Fundado em 30 de Julho de 1940, no âmbito das comemorações locais das Festas Centenárias com objetivos específicos de divulgação da cultura regional, o Museu Regional da Guarda, durante 43 anos, sob tutelas de caráter autárquico, não conseguiu alcançar os fins propostos na sua criação.     
De facto, a inexistência de um plano museológico, de orçamento próprio, de espaço e de pessoal qualificado, condicionaram, em muito, o desenvolvimento desta unidade museológica.
Aquando da abertura ao público em 1940, o então Museu Regional da Guarda, possuía um espólio limitado e carecido de sistematização. Contudo, foi possível reunir um conjunto significativo de objetos que permitiram a inauguração da instituição, que se defrontava, também, com graves limitações espaciais. A exposição inaugural, com cerca de 400 peças, compreendia diferentes salas temáticas: uma galeria de pintura com óleos, aguarelas, pastel, desenho e gravura; uma sala de arte religiosa com peças de arte sacra, pintura e escultura em diferentes materiais, mobiliário e paramentaria; uma sala com várias peças de cerâmica, objetos de estanho e cobre. No átrio e corredores foram expostas peças arqueológicas, mobiliário diverso e numismática. A única coleção estruturada, em termos cronológicos e tipológicos, foi a de pintura contemporânea.

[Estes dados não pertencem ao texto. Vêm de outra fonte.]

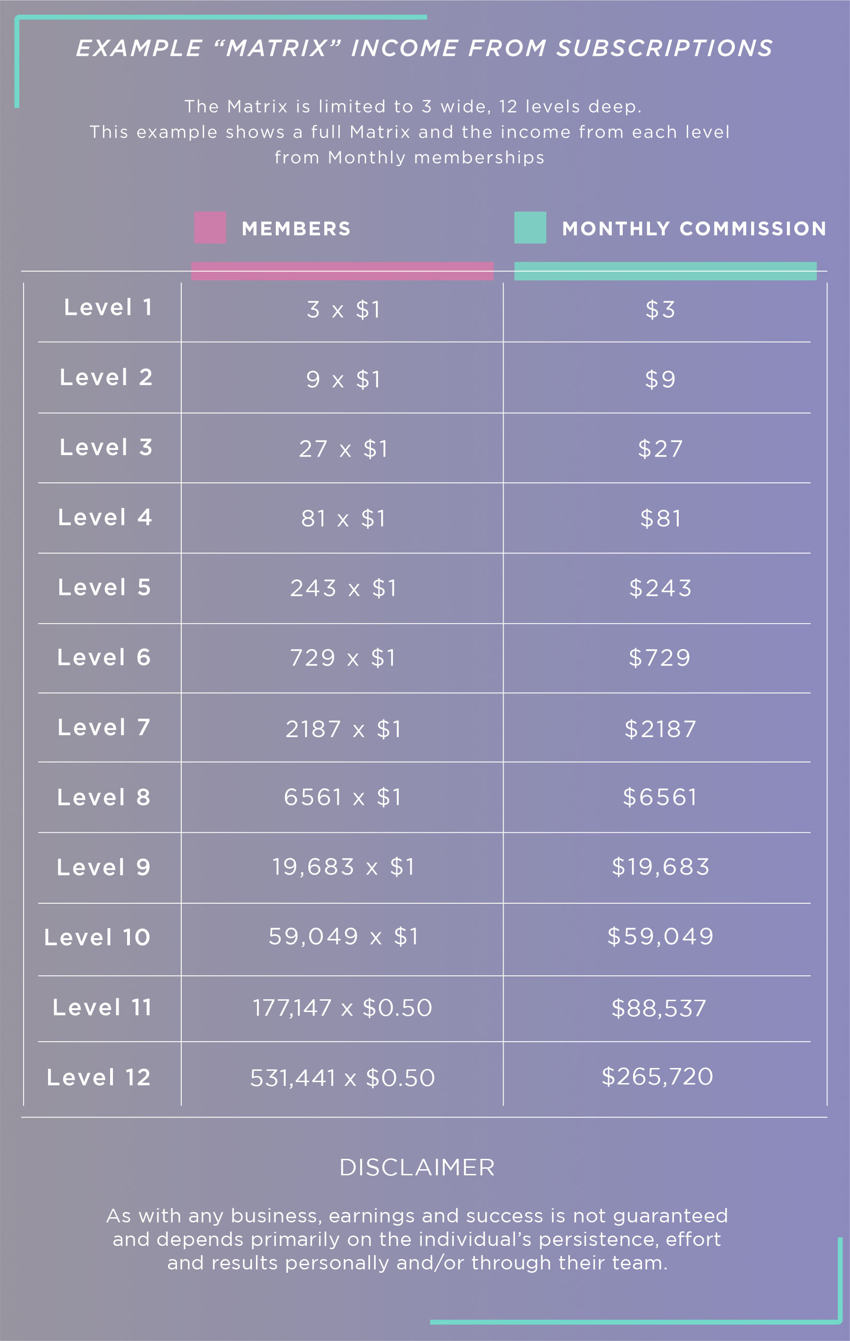Viewport: 850px width, 1341px height.
Task: Click the $265,720 commission value
Action: (657, 1076)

Para a realização deste evento, projetado pelo advogado e político Ernesto Pereira, contribuiu o empenhamento da artista plástica Eduarda Lapa, quer com a doação de algumas das suas obras, quer com o seu empenho e dinamismo na reunião da coleção de pintura contemporânea, com a presença de alguns dos melhores pintores nacionais.

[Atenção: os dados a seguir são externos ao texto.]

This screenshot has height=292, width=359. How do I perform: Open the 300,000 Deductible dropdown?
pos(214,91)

Além de Ernesto Pereira e da referida pintora, é de realçar o contributo de algumas individualidades, tais como Teodósio Ferreira, também pintor, Alfredo Filipe, advogado e mecenas desta instituição e Carlos Martins, professor e colecionador de numismática.
O único evento que ao longo dos anos se projetou com algum impacto cultural, ocorreu em 1942 e foi uma exposição de Arte Sacra. Procurando realizar um levantamento do património artístico cultural do distrito com o objectivo da sua salvaguarda, incentivou-se a sua apresentação no Museu. Os resultados não foram os previstos pois a instituição não conseguiu, desta forma, aumentar as suas coleções. Nos anos cinquenta, numa tentativa de organização do espólio, foram atribuídos nomes de patronos ou mecenas às salas, concentrando-se nelas as obras de autoria, no caso de pintores, ou as de coleções, no caso de doadores. As salas Eduarda Lapa, Teodósio Ferreira, Henrique Pimenta e Eduardo Malta foram exemplo dessa inovação museográfica que, no entanto, poucos benefícios aportou ao discurso museológico.
Posteriormente, no início dos anos sessenta, já sob a tutela da Junta Distrital da Guarda, o espaço físico do Museu foi ampliado, possibilitando o aumento da área de exposição, bem como a duplicação do número de peças expostas. Neste período, a coleção do Museu vê enriquecer o seu acervo com a aquisição de objetos de arte, com a doação de António Moura de uma coleção de armaria e com parte do espólio do poeta Augusto Gil. 
Como consequência, o número de salas patronizadas aumentou e foi, também, nesta altura que a sala Dr. Alfredo Filipe foi criada prestando-se então homena­gem e reconhecimento ao contributo e dedicação que este sempre manifestou à instituição.
O atual Museu da Guarda é herdeiro do Museu Regional da Guarda.
Com efeito, em 1983, esta instituição sofre uma profunda remodelação com vista ao cumprimento efetivo da sua função museal, através da intervenção do Instituto Português do Património Cultural, no âmbito da aplicação de uma nova política inserida no Plano Museológico Nacional, que pretendia a qualificação do tecido museológico do País. Abriu ao público em 24 de Junho de 1985, sob a designação de Museu da Guarda e na dependência técnica e administrativa daquele Instituto. Além do aumento das instalações, da definição dos seus objetivos, da atribuição de um orçamento e de um quadro de pessoal, o plano museológico, segundo o conceito de museu de região, visou a promoção e divulgação do Museu da Guarda, e permitiu que este passasse a desempenhar um novo papel sobretudo no âmbito da sua prestação social, cultural e educativa, afirmando­-se como uma entidade representativa do distrito.